▶ **Target position entries**:
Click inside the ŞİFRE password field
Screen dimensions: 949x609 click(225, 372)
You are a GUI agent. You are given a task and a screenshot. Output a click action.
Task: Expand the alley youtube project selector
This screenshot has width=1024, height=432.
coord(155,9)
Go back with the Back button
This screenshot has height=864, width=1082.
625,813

▶ **What to work on**: Print all of the entries above again, line for line, with no changes.

▶ **Result**:
Click inside the ŞİFRE password field
Screen dimensions: 949x609 click(225, 372)
You are a GUI agent. You are given a task and a screenshot. Output a click action.
Task: Expand the alley youtube project selector
This screenshot has width=1024, height=432.
coord(155,9)
Go back with the Back button
This screenshot has height=864, width=1082.
625,813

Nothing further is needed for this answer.